Hanging, poisoning, impalement: British officials investigate grisly Russian deaths

LONDON -- The body of a Russian exile was found Monday, eight days after an ex-Russian spy was poisoned in Britain. On Friday, police in London said it was murder, something that seems to happen a lot to Russians in the U.K.

For example, a photo shows three men together, and all three are now dead. Russia exile Nikolai Glushkov, was found strangled in his London home Monday. Oligarch Boris Berezovsky was the Russian President's arch enemy. In 2013 he was found hanged at home. The coroner called it an open verdict. Then there is Georgian businessman Badri Patarkatsishvili who collapsed from a sudden heart attack.

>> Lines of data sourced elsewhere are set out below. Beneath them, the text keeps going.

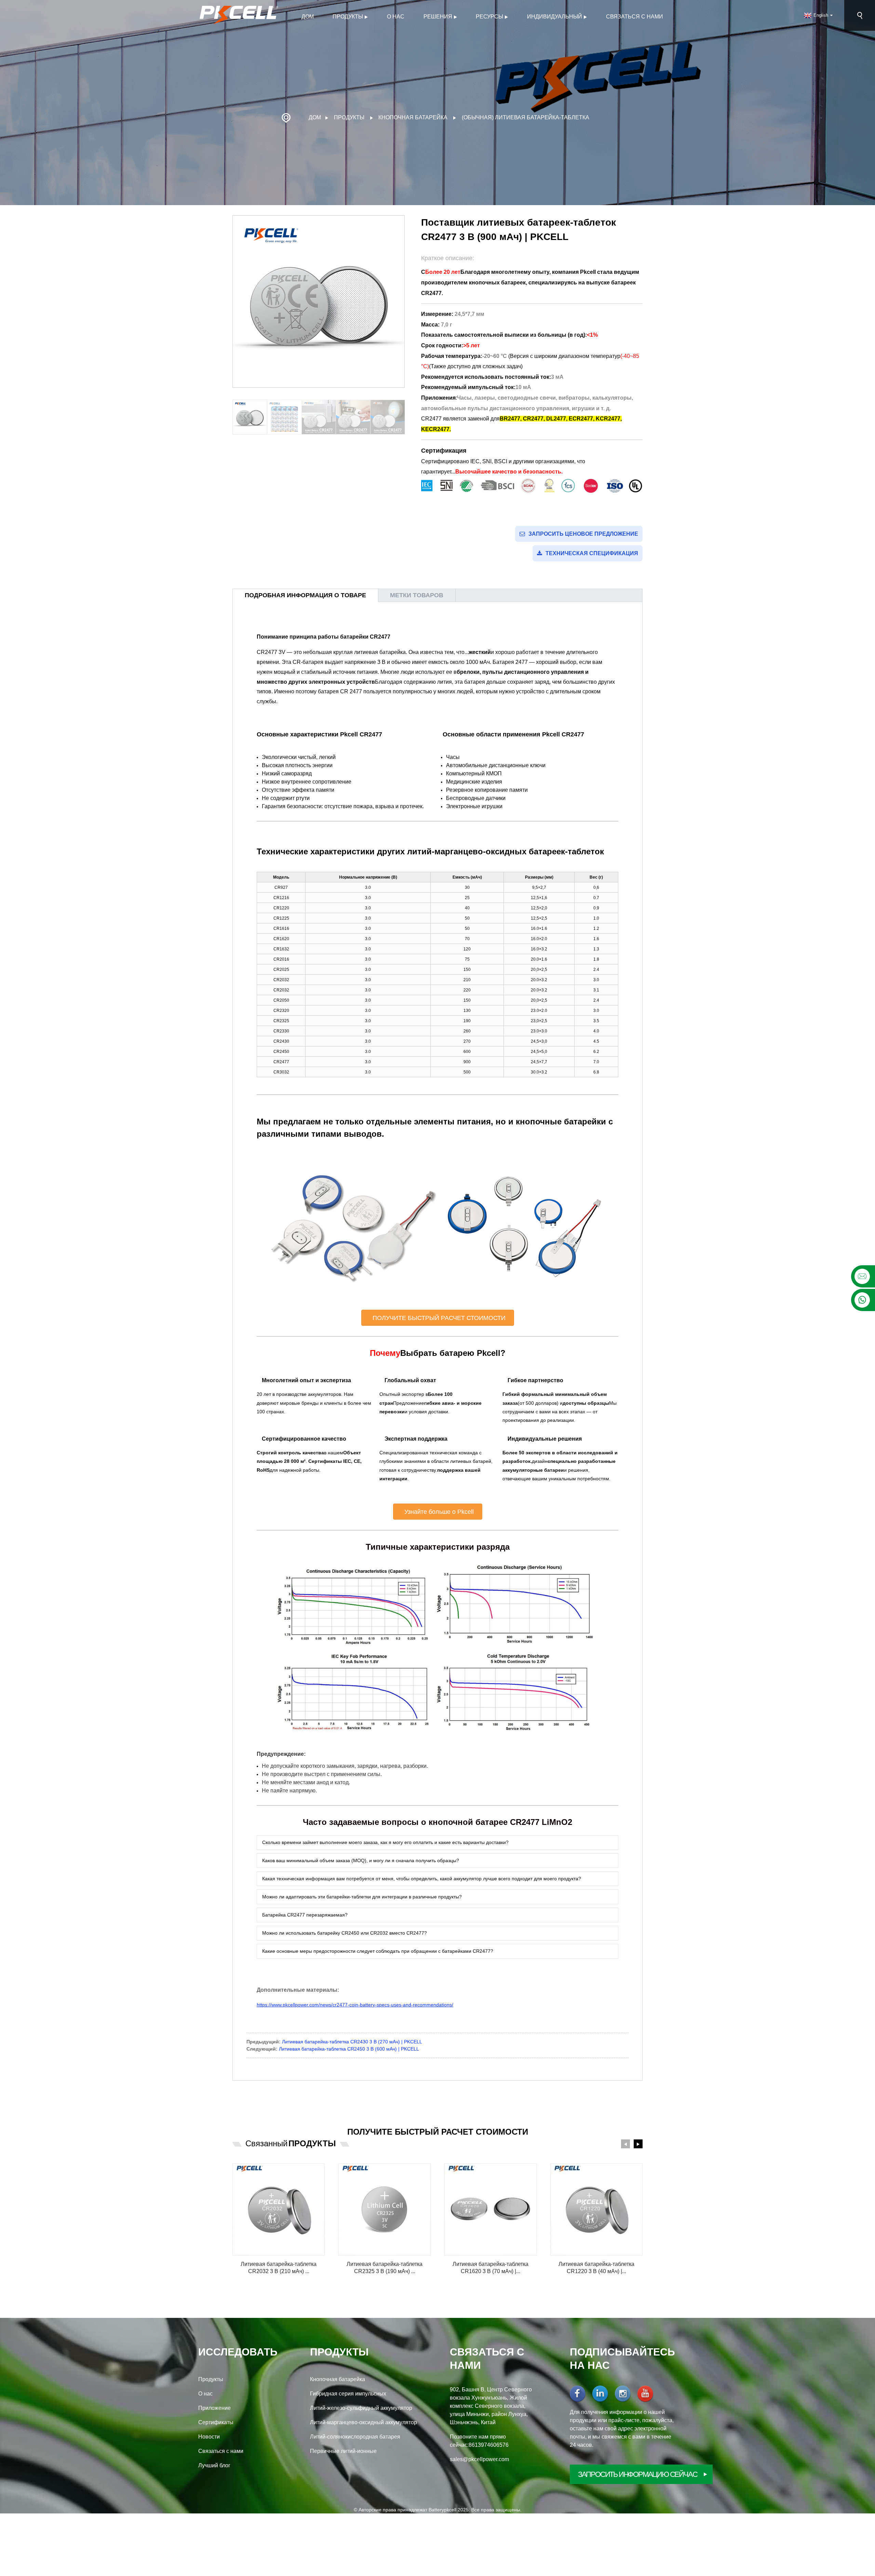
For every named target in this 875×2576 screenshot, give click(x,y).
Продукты (348, 16)
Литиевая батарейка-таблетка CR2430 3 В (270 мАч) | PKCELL (352, 2041)
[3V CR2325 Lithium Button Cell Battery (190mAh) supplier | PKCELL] (384, 2209)
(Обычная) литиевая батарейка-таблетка (525, 117)
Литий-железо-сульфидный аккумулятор (361, 2408)
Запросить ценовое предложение (583, 534)
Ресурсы (489, 16)
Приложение (214, 2408)
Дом (307, 16)
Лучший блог (214, 2465)
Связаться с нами (634, 16)
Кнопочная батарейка (412, 117)
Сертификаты (215, 2422)
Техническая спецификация (592, 553)
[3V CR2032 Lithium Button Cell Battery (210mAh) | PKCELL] (278, 2209)
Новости (209, 2437)
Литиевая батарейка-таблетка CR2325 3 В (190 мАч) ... (384, 2267)
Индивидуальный (554, 16)
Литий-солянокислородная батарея (355, 2437)
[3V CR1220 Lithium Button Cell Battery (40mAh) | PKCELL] (596, 2209)
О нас (395, 16)
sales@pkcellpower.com (479, 2459)
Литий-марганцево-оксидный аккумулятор (363, 2422)
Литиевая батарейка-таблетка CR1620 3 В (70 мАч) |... (490, 2267)
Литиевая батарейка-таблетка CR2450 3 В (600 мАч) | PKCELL (349, 2049)
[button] (401, 417)
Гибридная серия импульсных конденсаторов (348, 2394)
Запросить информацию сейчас (637, 2474)
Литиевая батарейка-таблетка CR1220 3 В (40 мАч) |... (596, 2267)
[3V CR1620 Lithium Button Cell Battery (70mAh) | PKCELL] (490, 2209)
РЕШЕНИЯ (437, 16)
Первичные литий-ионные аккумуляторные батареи (343, 2451)
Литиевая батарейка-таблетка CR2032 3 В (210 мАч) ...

They are among the 14 untimely deaths of Russian exiles living in Britain, as well as British citizens caught in the Kremlin's web, all now being looked at in a new light by investigators after the poisoning of Russian double agent Sergei Skripal and his daughter.

The deaths include hanging, radiation poisoning, a Chinese extract that triggers heart attacks, being impaled on an iron railing, collapse and suffocation, found in a suitcase.

For Russian dissidents here in London, it feels like open season.

"That's making a lot of people worried," said Yevgeny Chichvarkin, a Russian dissident. "More worried than it was before."

"Nobody knows who can affect and who will be next and it's very scary," said Sergei Kapchuk, a Russian businessman and former politician living in the U.K.

Although police are careful to say Gluskov's murder can't be linked to the latest poisoning -- it can be linked to Moscow, and that's all the more frightening.